Так прослужил я лет около семи, ровно столько, сколько минуло со дня той битвы при Калатаньязоре, ровно столько, сколько Кордова час своего паденья близила. И ровно столько же там властвовал министр Абд-Аль-Малик. Но вот внезапно мир этот покинул он. Сразил его не то недуг загадочный, не то коварство брата сводного Абд-Аль-Рахмана, кто, по слухам, поднес отраву Победителю.

Абд-Аль-Рахман, как поговаривали, был сыном Аль-Мансура от любовницы, светловолосой христианки, может, самой Субх, наложницы великого халифа, Аль-Хакама Второго покойного. И так по материнской линии он внуком доводился королю Наварры Санчо, за что был прозван Санчуэло уничижительно.

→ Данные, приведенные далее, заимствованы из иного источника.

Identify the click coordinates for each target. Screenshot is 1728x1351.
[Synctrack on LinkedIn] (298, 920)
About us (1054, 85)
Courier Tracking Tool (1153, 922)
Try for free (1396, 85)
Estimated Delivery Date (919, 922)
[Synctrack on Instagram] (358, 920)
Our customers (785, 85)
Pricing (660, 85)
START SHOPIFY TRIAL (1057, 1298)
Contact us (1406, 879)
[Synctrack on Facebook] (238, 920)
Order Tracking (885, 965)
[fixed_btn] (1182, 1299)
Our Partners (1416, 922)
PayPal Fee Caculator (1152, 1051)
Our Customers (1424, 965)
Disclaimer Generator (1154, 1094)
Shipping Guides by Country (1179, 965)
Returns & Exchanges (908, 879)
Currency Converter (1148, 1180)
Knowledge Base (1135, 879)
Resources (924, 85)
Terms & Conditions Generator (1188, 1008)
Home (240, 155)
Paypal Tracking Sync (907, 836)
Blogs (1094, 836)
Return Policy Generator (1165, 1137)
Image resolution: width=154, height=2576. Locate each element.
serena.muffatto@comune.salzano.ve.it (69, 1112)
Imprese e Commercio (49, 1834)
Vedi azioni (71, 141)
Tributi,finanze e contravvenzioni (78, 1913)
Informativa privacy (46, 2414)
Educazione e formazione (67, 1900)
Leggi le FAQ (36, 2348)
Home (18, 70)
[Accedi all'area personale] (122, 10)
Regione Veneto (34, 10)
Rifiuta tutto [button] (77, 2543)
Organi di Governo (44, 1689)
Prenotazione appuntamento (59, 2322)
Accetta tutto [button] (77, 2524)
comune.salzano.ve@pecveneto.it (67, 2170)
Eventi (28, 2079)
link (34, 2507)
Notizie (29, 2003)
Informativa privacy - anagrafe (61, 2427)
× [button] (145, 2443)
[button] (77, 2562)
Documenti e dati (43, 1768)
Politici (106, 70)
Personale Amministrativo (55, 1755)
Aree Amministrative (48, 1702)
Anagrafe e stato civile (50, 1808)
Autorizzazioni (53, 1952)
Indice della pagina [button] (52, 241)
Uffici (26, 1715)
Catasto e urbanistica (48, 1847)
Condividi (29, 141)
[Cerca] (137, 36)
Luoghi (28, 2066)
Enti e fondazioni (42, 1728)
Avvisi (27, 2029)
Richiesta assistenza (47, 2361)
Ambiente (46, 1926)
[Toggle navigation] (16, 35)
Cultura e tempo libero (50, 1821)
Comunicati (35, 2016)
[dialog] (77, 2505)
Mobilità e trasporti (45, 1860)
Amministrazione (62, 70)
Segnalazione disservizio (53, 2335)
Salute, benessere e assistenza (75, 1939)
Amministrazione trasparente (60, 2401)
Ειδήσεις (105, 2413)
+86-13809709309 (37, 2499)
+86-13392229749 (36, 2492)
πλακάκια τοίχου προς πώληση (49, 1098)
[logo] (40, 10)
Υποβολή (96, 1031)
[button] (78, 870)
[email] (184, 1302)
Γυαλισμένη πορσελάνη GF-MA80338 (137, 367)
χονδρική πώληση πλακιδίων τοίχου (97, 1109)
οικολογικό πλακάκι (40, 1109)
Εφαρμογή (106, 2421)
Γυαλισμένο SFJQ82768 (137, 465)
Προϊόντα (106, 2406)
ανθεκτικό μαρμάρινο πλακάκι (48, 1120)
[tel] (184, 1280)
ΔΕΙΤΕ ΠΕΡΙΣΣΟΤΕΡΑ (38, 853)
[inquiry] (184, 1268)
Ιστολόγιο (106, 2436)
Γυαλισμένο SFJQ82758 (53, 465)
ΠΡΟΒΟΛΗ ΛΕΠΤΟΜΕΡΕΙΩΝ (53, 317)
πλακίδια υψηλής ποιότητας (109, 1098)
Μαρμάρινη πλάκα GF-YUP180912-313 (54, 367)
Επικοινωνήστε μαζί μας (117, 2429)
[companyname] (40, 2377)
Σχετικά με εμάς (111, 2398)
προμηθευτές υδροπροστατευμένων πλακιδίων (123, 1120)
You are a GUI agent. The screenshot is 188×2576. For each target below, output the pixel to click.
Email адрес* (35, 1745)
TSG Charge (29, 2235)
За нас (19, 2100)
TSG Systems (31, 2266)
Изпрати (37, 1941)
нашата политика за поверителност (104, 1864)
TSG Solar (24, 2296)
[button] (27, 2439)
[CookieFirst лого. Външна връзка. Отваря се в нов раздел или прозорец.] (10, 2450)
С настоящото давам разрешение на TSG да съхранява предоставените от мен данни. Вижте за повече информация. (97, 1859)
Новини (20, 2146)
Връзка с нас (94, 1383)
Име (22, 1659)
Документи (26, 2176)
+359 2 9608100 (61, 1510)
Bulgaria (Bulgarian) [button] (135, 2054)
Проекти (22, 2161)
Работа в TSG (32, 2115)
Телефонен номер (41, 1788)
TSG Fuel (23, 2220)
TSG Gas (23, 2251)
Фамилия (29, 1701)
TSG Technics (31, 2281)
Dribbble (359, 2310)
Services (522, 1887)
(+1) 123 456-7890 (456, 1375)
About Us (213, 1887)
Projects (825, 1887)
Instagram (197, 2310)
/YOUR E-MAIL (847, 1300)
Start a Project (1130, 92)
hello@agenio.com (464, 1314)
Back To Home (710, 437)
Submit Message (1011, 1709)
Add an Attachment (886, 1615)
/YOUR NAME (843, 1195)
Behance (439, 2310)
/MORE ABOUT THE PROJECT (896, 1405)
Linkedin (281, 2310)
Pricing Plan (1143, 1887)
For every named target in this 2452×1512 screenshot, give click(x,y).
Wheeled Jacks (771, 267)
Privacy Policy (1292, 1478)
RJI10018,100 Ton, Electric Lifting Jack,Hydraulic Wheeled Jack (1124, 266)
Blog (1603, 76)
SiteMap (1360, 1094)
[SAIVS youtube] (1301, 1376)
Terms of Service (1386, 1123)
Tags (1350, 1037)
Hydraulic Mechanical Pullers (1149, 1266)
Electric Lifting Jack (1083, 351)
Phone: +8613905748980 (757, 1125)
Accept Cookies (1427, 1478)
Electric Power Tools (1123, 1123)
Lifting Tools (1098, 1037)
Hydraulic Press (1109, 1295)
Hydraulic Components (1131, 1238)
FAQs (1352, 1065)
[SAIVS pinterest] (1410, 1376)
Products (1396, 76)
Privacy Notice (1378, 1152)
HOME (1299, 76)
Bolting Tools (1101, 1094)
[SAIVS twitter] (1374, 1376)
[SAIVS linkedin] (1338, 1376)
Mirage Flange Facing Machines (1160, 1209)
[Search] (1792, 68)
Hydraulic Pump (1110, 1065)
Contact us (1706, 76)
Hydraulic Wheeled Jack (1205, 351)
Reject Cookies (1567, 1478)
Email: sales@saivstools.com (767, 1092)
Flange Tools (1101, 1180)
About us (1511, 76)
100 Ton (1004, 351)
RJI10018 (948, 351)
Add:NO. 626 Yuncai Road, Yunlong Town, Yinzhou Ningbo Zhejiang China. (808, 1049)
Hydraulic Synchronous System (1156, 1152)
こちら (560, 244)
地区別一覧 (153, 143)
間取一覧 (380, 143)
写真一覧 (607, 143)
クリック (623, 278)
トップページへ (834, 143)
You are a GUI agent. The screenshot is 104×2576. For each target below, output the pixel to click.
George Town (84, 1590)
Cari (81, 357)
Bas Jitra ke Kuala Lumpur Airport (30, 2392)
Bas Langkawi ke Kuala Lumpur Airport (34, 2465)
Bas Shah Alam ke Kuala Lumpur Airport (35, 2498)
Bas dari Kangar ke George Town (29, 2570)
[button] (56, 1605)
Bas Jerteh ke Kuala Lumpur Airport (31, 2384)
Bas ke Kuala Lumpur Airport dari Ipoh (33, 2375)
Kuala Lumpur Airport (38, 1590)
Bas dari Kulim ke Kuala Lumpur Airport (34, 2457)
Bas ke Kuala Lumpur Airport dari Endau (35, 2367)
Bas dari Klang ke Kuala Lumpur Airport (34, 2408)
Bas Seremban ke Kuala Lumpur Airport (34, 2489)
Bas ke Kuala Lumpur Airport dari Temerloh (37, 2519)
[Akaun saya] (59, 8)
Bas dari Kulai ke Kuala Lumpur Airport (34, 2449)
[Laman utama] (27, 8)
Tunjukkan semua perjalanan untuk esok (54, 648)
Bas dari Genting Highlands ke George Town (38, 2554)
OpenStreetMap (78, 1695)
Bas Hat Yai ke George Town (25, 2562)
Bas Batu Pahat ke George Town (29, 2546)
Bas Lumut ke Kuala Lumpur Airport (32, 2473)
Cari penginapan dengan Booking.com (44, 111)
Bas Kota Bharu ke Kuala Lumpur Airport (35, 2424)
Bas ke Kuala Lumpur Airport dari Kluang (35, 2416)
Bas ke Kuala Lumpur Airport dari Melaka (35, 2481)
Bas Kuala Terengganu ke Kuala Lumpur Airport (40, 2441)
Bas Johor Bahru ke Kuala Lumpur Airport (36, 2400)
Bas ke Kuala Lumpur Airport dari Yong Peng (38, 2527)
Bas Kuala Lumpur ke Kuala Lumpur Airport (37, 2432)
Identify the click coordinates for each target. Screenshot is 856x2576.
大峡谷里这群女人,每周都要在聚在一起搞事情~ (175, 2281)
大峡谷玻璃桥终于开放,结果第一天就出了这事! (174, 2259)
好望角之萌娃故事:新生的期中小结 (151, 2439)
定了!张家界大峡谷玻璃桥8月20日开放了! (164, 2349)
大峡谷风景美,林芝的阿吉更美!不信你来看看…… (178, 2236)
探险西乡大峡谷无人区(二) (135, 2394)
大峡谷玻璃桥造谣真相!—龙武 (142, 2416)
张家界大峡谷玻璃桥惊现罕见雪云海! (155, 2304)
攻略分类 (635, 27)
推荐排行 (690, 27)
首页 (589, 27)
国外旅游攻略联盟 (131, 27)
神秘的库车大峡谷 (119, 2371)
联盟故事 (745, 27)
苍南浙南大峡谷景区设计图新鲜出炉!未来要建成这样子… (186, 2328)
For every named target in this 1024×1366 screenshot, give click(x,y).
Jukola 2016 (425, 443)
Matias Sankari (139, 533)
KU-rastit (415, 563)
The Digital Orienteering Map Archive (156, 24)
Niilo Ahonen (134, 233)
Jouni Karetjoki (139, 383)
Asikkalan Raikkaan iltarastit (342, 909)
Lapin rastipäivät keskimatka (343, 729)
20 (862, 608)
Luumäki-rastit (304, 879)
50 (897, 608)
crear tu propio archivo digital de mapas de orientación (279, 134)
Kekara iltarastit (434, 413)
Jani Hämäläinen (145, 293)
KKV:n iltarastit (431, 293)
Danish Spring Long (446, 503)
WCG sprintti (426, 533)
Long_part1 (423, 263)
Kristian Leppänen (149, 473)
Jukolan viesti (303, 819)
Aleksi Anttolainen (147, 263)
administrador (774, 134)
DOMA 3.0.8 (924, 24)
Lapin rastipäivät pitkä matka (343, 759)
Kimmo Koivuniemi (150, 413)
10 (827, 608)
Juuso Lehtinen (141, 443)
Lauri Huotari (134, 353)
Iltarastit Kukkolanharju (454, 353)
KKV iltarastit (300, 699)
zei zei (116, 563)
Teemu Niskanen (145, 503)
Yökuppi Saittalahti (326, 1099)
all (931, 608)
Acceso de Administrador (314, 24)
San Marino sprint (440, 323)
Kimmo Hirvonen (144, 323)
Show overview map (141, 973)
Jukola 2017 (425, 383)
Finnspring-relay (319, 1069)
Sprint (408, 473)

К тому ж он сводным братом приходился не одному Абд-Аль-Малику, столь безвременно почившему, а, вероятно, самому халифу Хишаму Второму, еще живому, но прозябавшему.

И наступил тот страшный год. И халифата рухнуло могущество. Основанное некогда харизмою халифов умных, образованных и дальновидных из рода Омейядов, затем держалось оно волею непререкаемой правителей-временщиков. И вот лишилось вдруг обеих опор, подобно колоссу на ногах на глиняных".